ACTIVITY:
Output exactly the lines below, starting with the line that has "The width and height of the screenshot is (1325, 861)." and going on through the line that has "The height and width of the screenshot is (572, 786).", both included, and no other lines.

DATA TO EXAMINE:
——
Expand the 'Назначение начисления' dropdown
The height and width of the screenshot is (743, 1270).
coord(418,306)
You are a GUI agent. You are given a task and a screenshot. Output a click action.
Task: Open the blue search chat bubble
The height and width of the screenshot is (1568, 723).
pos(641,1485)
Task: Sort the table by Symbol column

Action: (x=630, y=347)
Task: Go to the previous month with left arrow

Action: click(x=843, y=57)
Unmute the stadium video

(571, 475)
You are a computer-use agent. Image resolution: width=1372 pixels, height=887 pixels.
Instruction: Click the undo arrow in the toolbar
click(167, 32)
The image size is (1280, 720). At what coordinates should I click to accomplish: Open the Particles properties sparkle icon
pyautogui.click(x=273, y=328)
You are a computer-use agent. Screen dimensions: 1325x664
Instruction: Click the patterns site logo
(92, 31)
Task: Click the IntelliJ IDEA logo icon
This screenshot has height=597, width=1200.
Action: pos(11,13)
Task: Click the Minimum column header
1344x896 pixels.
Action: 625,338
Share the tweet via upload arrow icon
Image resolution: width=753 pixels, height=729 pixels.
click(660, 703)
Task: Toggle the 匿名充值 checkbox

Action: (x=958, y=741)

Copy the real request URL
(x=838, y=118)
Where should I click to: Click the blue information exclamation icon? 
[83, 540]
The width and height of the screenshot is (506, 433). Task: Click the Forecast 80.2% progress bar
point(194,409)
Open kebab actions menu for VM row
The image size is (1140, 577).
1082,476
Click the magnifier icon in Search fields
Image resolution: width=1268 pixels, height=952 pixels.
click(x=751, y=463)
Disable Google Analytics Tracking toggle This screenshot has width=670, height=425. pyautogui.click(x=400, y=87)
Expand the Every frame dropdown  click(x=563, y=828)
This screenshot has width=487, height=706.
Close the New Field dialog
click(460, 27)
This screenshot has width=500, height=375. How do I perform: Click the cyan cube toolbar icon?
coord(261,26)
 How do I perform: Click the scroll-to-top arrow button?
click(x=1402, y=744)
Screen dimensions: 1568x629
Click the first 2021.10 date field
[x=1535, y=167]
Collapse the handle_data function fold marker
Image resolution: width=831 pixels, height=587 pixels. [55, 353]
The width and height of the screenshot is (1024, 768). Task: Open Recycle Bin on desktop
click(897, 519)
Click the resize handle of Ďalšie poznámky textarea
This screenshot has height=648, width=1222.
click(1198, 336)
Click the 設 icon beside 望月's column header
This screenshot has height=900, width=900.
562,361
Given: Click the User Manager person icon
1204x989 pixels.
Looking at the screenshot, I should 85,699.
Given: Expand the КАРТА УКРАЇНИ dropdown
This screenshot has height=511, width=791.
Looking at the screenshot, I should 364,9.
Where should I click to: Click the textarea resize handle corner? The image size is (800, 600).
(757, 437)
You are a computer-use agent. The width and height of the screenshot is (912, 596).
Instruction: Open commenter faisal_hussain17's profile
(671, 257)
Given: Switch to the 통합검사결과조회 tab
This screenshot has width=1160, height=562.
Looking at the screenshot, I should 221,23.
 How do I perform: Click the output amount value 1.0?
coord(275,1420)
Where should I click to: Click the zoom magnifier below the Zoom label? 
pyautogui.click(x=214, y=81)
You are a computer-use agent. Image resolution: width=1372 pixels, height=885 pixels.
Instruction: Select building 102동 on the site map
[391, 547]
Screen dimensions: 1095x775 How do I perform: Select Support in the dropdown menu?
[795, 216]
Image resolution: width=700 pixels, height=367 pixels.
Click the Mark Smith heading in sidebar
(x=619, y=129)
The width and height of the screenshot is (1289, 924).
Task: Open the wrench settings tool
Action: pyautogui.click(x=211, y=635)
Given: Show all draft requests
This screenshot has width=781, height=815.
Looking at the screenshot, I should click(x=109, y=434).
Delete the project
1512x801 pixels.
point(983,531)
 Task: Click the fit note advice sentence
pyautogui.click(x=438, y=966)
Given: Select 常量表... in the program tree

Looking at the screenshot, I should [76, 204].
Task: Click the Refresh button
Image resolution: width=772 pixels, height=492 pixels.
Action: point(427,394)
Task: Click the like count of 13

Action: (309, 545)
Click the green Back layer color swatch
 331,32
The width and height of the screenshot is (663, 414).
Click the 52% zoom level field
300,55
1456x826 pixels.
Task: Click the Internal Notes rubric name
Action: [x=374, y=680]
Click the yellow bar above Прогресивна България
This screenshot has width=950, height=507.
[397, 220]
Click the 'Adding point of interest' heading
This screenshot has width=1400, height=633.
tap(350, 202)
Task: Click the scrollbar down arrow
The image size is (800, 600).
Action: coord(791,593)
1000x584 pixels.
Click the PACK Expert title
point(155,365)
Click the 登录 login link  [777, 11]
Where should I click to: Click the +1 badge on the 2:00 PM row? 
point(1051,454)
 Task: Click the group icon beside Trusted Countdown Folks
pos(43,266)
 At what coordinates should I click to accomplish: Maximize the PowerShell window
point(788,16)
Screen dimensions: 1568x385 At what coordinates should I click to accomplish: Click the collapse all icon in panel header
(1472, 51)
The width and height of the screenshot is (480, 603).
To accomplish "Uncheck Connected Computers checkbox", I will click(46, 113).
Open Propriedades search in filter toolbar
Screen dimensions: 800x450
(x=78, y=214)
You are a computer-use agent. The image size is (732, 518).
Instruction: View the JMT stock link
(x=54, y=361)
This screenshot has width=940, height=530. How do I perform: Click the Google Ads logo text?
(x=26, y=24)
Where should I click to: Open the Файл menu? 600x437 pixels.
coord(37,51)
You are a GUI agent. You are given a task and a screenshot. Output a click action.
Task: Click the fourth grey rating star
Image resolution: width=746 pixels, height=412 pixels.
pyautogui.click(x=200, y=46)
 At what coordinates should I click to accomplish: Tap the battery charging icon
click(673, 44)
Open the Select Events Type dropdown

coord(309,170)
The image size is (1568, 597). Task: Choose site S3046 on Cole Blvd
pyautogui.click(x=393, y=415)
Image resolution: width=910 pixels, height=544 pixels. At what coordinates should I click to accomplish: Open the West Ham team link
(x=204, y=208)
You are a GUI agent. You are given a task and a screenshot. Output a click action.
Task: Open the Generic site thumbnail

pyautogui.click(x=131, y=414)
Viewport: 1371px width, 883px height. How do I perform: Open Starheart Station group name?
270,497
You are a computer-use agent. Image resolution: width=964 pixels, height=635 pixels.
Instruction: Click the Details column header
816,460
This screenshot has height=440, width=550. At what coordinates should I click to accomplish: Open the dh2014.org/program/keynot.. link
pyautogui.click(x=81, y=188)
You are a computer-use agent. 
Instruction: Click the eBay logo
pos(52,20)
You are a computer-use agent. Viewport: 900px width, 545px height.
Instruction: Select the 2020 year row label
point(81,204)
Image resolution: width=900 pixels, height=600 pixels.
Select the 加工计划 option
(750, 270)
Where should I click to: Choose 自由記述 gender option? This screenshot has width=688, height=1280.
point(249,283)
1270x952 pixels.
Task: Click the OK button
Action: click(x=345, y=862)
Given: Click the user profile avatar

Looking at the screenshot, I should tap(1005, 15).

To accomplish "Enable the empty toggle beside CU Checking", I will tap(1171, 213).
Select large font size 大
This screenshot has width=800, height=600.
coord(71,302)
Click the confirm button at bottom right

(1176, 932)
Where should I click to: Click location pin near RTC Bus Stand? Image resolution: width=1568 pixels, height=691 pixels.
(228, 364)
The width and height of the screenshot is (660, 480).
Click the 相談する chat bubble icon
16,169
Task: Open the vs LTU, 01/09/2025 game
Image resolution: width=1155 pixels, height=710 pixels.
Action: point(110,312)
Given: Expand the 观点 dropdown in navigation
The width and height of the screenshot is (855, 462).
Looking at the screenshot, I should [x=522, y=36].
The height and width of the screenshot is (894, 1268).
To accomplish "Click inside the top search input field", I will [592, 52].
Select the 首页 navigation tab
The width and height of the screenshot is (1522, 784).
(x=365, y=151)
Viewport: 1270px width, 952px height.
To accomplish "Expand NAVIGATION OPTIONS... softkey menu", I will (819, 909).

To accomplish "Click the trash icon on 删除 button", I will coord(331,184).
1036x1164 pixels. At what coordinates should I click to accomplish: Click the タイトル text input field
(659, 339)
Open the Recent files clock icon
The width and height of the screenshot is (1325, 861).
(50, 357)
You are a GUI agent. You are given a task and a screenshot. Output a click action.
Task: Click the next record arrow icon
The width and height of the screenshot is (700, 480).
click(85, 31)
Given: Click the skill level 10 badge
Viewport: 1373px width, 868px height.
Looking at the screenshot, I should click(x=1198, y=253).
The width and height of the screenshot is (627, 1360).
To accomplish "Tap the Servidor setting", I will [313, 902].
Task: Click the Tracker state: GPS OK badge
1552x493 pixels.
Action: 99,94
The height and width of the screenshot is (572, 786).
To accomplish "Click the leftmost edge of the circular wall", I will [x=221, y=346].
——
EXERCISE SOLUTION:
The width and height of the screenshot is (1325, 861).
(50, 357)
You are a GUI agent. You are given a task and a screenshot. Output a click action.
Task: Click the next record arrow icon
The width and height of the screenshot is (700, 480).
click(85, 31)
Given: Click the skill level 10 badge
Viewport: 1373px width, 868px height.
Looking at the screenshot, I should click(x=1198, y=253).
The width and height of the screenshot is (627, 1360).
To accomplish "Tap the Servidor setting", I will [313, 902].
Task: Click the Tracker state: GPS OK badge
1552x493 pixels.
Action: 99,94
The height and width of the screenshot is (572, 786).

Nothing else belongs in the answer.